UNICEF meanwhile said it is continuing to scale up its response to the most vulnerable communities with critical levels of malnutrition, and with partners already supporting over 150 nutrition sites to treat children with severe acute malnutrition. 

“The worrisome prevalence of malnutrition in several counties throughout the country calls for a continued scale-up of life-saving interventions to address the immediate causes of acute malnutrition and tackle morbidity and mortality among young children, especially in the upcoming rainy season,” Hamida Lasseko, UNICEF Representative in South Sudan, said.

For its part, WFP said it began prioritizing 10 hard-to-reach counties where food insecurity is extremely dire including Pibor, Akobo, Tonj North, Tonj South, Tonj East, Aweil South, Bor South, Twic East, Duk and Ayod.

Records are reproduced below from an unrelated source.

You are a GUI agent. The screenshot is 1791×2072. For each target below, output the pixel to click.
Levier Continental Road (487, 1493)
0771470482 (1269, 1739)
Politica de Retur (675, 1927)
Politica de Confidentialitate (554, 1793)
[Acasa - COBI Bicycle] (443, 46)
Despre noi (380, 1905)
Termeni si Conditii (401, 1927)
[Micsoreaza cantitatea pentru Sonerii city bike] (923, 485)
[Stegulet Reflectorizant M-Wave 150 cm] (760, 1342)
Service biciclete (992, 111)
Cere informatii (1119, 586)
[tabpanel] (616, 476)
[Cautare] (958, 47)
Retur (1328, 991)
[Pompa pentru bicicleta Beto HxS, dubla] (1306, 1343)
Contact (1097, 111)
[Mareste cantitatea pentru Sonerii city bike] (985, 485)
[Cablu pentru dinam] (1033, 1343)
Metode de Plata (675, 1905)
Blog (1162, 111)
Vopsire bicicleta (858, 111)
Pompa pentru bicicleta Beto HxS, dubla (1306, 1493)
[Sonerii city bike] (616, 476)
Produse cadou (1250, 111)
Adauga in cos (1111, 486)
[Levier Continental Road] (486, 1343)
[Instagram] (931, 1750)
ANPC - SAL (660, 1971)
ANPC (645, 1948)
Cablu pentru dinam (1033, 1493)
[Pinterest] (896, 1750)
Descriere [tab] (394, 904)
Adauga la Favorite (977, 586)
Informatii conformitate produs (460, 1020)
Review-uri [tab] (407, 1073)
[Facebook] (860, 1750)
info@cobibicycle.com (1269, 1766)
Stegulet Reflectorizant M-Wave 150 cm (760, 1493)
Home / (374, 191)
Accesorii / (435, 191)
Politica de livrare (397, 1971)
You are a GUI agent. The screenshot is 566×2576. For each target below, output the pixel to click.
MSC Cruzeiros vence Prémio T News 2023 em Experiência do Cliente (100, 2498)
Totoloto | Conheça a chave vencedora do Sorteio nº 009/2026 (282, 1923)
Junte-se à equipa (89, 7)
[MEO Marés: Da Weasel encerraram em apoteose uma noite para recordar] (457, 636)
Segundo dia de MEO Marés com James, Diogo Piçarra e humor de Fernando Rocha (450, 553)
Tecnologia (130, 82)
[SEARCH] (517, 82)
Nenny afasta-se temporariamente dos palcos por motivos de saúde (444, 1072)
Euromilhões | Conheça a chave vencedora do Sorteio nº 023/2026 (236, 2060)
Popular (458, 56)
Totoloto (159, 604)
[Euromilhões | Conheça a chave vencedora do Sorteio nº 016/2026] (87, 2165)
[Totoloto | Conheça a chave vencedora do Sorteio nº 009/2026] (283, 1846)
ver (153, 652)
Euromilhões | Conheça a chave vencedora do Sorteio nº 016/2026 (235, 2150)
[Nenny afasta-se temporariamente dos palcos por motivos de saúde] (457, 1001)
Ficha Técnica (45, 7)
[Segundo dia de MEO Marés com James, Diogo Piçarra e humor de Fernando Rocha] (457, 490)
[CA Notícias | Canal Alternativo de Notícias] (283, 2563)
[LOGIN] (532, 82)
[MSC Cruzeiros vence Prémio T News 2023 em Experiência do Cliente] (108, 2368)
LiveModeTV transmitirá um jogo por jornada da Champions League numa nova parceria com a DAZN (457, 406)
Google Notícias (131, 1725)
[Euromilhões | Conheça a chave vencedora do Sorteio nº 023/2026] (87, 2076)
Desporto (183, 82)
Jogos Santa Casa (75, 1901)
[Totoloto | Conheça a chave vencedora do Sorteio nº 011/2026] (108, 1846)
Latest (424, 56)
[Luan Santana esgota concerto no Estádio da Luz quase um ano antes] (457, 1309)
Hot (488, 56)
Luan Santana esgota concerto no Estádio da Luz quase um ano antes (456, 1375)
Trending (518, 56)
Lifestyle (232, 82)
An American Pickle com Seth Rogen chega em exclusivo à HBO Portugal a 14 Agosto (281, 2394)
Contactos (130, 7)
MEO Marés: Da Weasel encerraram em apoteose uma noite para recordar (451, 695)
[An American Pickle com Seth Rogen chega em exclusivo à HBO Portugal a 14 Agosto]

“The scale and severity of acute food insecurity in South Sudan will continue to rise as July and August are the peak of the lean season, when families have no harvest left and are therefore highly dependent on food and nutrition assistance, without which many living in remote locations are likely to face famine,” Matthew Hollingworth, WFP Representative and Country Director in South Sudan, said.

The agencies said that as the situation continues to be extremely worrying in many counties, it is essential to continue scaling up efforts to support affected populations with multi-sectoral life-saving food and nutrition interventions.